Wenn ich - in knapp anderthalb Stunden - um die Außenalster herumgehe, sehe ich sie oft da sitzen: die Angler. Sie haben den Spaziergängern den Rücken zugewandt, ihre Utensilien neben sich am Uferhang, die Angelruten liegen auf kleinen Stativen zum Wasser hin.

Sie sitzen und blicken aufs Wasser und warten. Noch nie sah ich, dass einer der Angler einen Fisch aus dem Wasser zog.

Was den Hamburgern die Außenalster, war den Galiläern der See Genezareth.

Als Jesus seine ersten Jünger auswählte, auch bei so einem Ufergang, waren es keine Angler, aber Fischer, die er dort sah. Die waren mit ihren Netzen beschäftigt.

Und er rief vier von ihnen zu sich, wie aufs Geratewohl.

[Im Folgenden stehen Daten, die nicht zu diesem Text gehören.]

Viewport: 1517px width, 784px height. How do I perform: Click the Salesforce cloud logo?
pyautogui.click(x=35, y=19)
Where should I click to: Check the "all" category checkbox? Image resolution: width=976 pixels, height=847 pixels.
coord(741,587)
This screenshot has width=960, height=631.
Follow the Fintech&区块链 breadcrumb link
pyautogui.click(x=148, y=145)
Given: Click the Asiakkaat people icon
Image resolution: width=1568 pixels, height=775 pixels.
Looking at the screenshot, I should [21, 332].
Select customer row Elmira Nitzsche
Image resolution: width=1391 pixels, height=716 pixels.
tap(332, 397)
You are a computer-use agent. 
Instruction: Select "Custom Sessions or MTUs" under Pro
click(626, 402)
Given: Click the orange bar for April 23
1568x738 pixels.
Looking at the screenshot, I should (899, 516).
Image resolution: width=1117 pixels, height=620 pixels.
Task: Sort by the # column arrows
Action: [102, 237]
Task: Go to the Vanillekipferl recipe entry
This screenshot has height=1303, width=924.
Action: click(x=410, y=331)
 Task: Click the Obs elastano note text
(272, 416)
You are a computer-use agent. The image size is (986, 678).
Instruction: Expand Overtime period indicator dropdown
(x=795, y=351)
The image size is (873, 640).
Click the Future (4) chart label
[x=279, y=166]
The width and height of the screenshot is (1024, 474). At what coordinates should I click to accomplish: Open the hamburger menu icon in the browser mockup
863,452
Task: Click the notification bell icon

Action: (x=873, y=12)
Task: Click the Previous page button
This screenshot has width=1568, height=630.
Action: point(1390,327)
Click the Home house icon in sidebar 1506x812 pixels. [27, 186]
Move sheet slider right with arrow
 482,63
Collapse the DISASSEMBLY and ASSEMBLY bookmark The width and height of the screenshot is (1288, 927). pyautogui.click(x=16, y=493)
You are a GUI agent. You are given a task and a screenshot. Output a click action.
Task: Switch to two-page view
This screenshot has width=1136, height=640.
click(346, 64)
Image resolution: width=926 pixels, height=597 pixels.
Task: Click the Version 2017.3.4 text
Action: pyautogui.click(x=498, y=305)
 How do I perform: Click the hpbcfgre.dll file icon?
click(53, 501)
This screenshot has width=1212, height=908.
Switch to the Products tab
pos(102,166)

Ob er da mehr wusste von ihnen, ihrem Leben und ihren Überzeugungen, als ich von den Alsteranglern? Auf jeden Fall ist es eigenartig, wie Jesus sich in geradezu blindem Vertrauen seine Jünger auswählte für seinen Weg nach Jerusalem. Kein Zeugnis ließ er sich von ihnen vorlegen. Ein Bewerbungsgespräch führte er auch nicht. Keine Personalchefin, kein Handwerksmeister würde so verfahren. Vielleicht verließ er sich darauf, dass seine Sache, sein "Projekt Himmelreich", so gut war, dass keiner es kaputt machen könnte. Zu suchen und selig zu machen, was verloren ist - das war Jesu Programm.

Ihm ging es zuerst darum, die Kaputten aus dem Meer des Elends zu erretten. Menschenfischer nannte er seine Jünger, nicht Menschenfänger.

In einer Woche haben wir eine andere Wahl. Um die Alster herum sind auf Plakaten die Kandidatinnen und Kandidaten zu sehen, die nach Berlin wollen. Sie wenden uns nicht den Rücken zu. Ihre Konterfeis strahlen uns an mit werbend beruhigendem Lächeln. Gerade so, als wollten sie uns ködern.

Die Methode Jesu - pures Zutrauen - empfiehlt sich für die Bundestagswahl nicht.

Noch sind die Männer und Frauen auf den Plakaten "Stimmenfänger". Ob sie auch Menschenfischer im guten biblischen Sinne sein wollen und wie sie mit Krieg und Frieden, mit der Armut bei uns und weltweit und mit der Schöpfung umgehen wollen - das zu überprüfen haben wir noch eine Woche Zeit.